Affects: Windows 11 with split-tunnel VPN (OpenVPN, WireGuard, Cisco AnyConnect, etc.).
Fix time: 15 minutes.
Why split-tunnel routes disappear
When Windows sleeps, the network adapter often disassociates — especially on laptops where Wi-Fi is disabled to save power. On wake, the adapter reconnects and Windows rebuilds the routing table from base DHCP/static configuration. VPN-injected routes that were added via route add after the VPN tunnel came up aren’t in the base config; they’re lost. The VPN tunnel itself usually reconnects, but the routes that pointed traffic into it don’t.
Most VPN clients handle this with their own watchdog: detect adapter state changes, re-add routes. The issue surfaces with VPNs that don’t (or with manual route add setups).
Method 1: Re-establish the VPN to repopulate routes
- Disconnect the VPN from the client UI.
- Reconnect.
- Open elevated Command Prompt and run
route print. Confirm your VPN subnet routes are back. - Test by pinging an internal-only IP — should succeed.
This is the quick fix every time. The VPN client re-runs its post-connect script that adds the routes. Many users do this routinely after every wake; the next methods automate it.
Method 2: Set up a scheduled task on wake-from-sleep
Automate the re-route fix by triggering a script on system wake.
- Create your route script
C:\Scripts\vpn-routes.cmd:
@echo off
route add 10.0.0.0 mask 255.255.0.0 10.99.99.1 if X
route add 172.16.0.0 mask 255.240.0.0 10.99.99.1 if X
(Replace 10.0.0.0, 10.99.99.1 (VPN gateway), and X (interface index) with your values. Get the interface index fromroute print.) - Open Task Scheduler. Create a new task.
- On Triggers, click New. Set begin task to On an event. Log: System; Source: Power-Troubleshooter; Event ID: 1. This fires when the system resumes from sleep.
- On Actions, click New. Action: Start a program. Program:
C:\Scripts\vpn-routes.cmd. - On General, check Run with highest privileges.

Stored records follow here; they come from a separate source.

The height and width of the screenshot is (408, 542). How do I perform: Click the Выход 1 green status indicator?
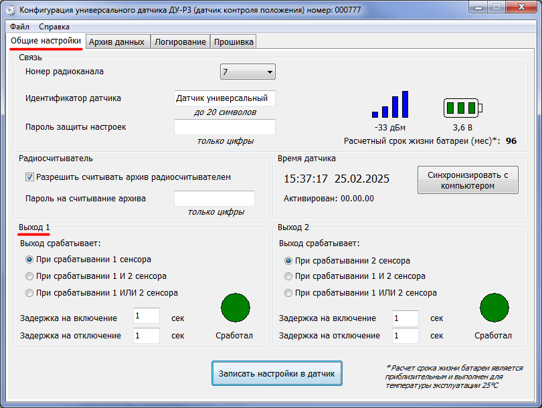[236, 308]
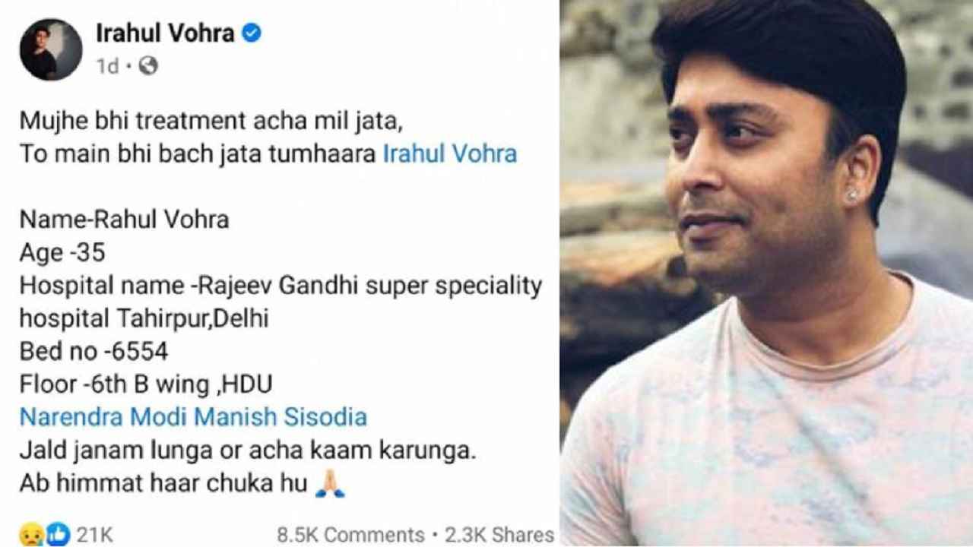Click the Irahul Vohra author name
This screenshot has width=973, height=547.
coord(164,33)
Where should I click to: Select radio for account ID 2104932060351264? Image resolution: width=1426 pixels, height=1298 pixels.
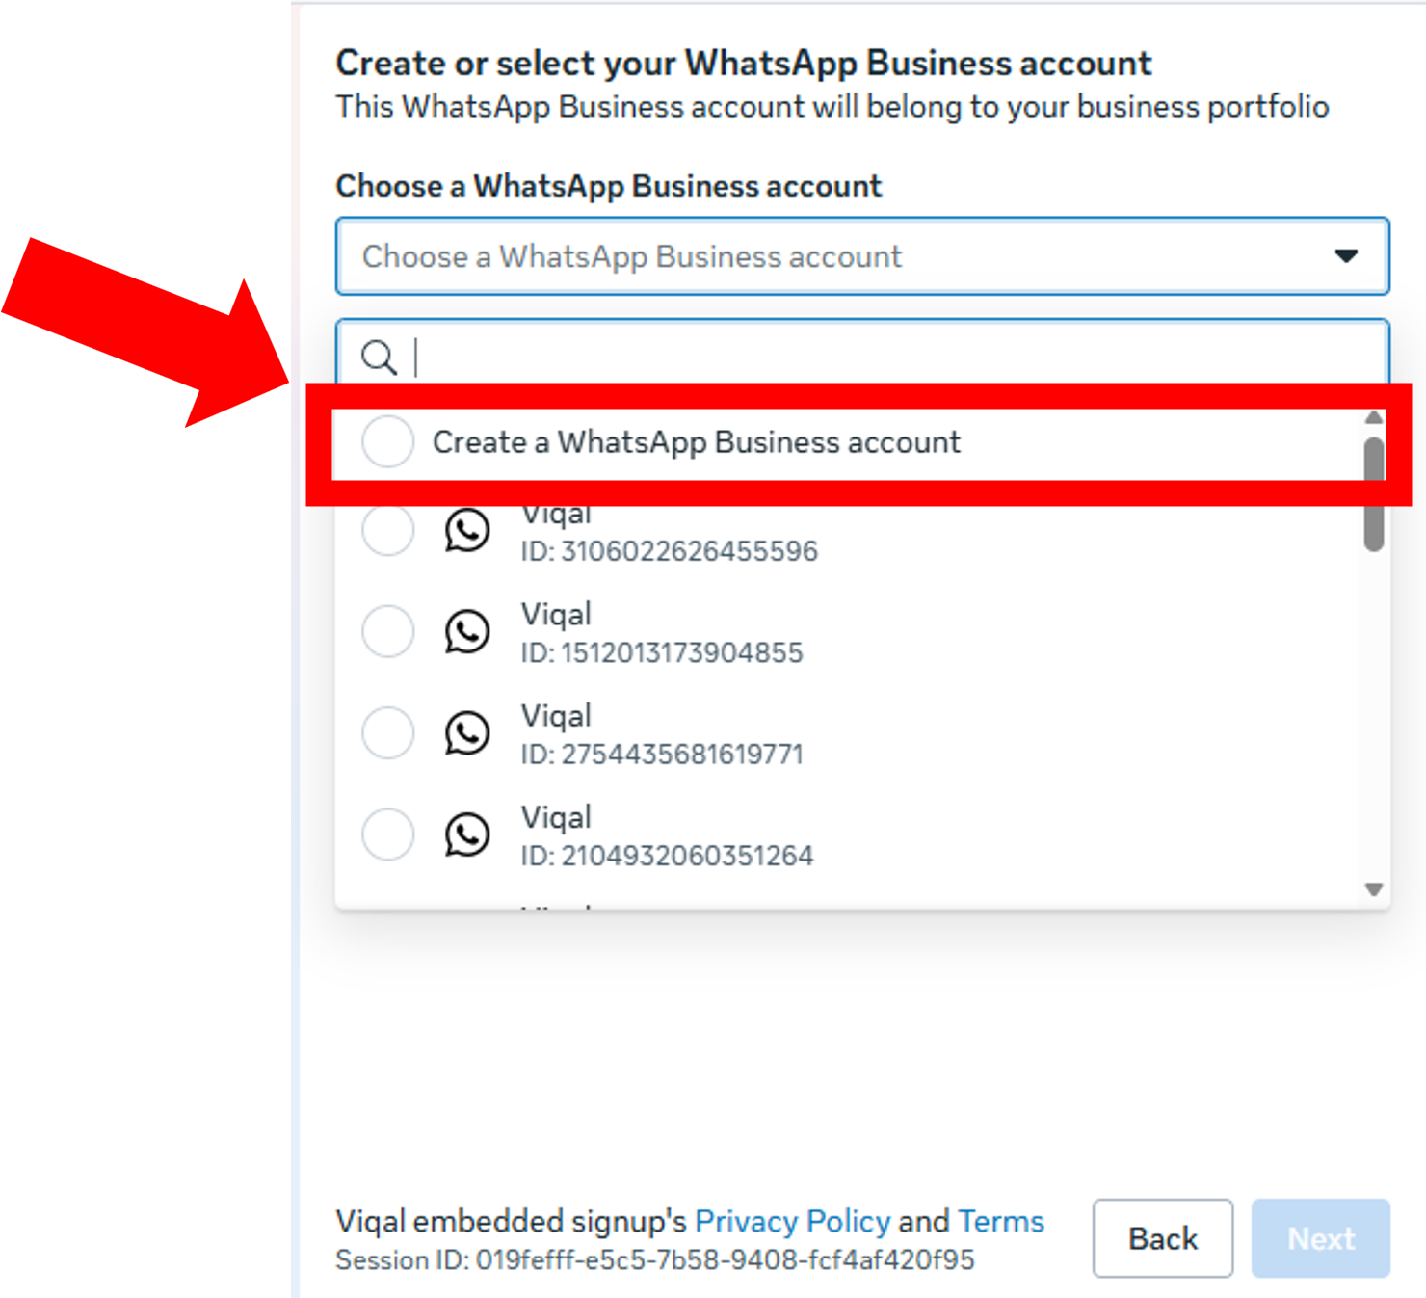[x=388, y=834]
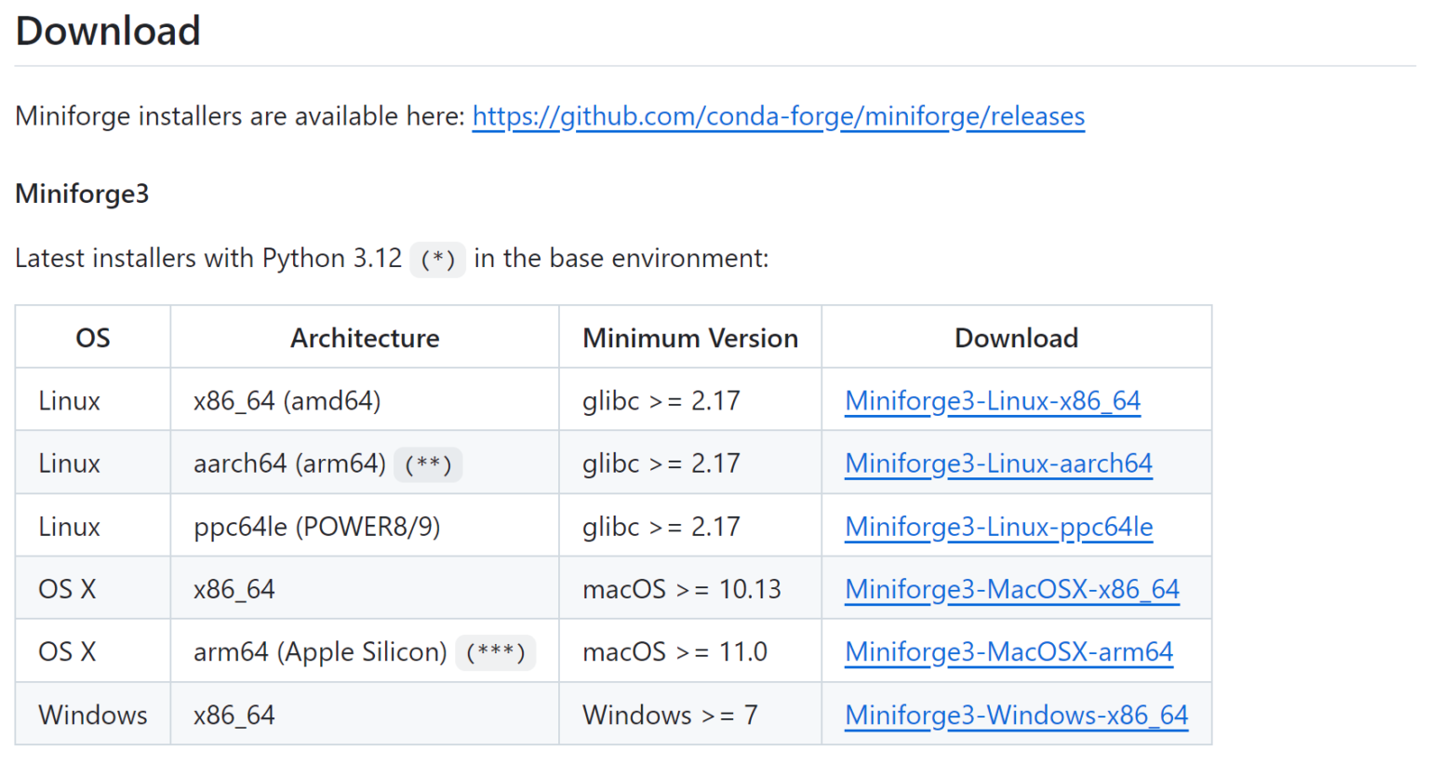Click the OS column header
This screenshot has height=764, width=1429.
pos(92,337)
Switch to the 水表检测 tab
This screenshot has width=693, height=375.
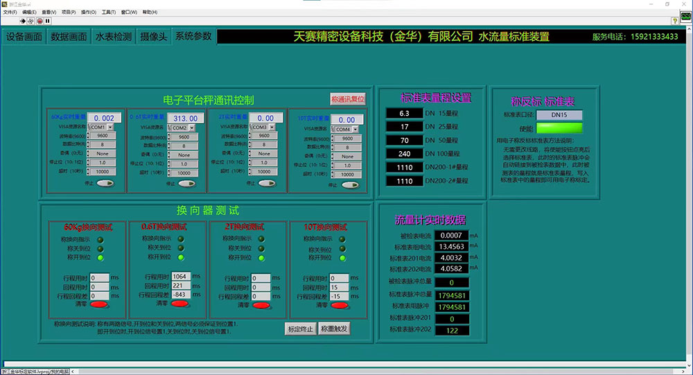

- Save and test by sleeping and waking the laptop.
The script runs immediately after wake. If your VPN auto-reconnects, the routes are added on top of that — route table looks identical to before sleep within seconds.
Method 3: Configure the VPN client’s reconnect behavior
Different VPN clients handle wake differently. Optimize the one you use.
- OpenVPN GUI: edit your .ovpn config and add
persist-tun,persist-key, andresolv-retry infinite. Set--script-security 2and use the--uphook to add routes — this runs on every reconnect including post-sleep. - WireGuard: routes added via AllowedIPs persist via the interface lifecycle — usually no extra config needed. If routes still disappear, set the interface to auto-reconnect on wake (right-click the tunnel in WireGuard UI → Set Activate on Demand).
- Cisco AnyConnect: enable the “Automatic VPN” profile setting and configure trusted-network-detection so the client re-establishes immediately.
- Built-in Windows VPN: set Auto-reconnect via PowerShell:
Set-VpnConnection -Name “YourVPN” -RememberCredential $True -AutoTriggerEnabled $True.
The right client-side config eliminates the manual step. Set it up once and forget about it.
How to verify the fix worked
- Run
route printbefore sleep. Note your VPN routes. - Sleep for 5 minutes, then wake.
- Wait 10 seconds for the reconnect to complete.
- Run
route printagain. Same VPN routes present. - Ping an internal-only IP. Succeeds.
- Repeat with a longer sleep (30+ minutes) and verify routes still come back.
If none of these work
If routes don’t re-add even with Method 2 in place, the Task Scheduler trigger may not be firing — check Task Scheduler → History tab for your task. If no history events appear, the trigger isn’t matching the actual event. Try a broader trigger like “At log on” instead, combined with a delay. For corporate VPN setups where the IT department’s VPN client should handle this automatically, escalate to IT — they may have a misconfigured profile. For OpenVPN specifically, check the log file for “route add” errors that suggest the route hasn’t been added because the interface isn’t ready yet — add a sleep delay before route commands in the --up script.
Bottom line: Split-tunnel routes disappear because the route table rebuilds on wake. Either re-establish the VPN manually, automate it via Task Scheduler on the wake event, or configure the VPN client to handle it. The Task Scheduler approach is the most universal fix.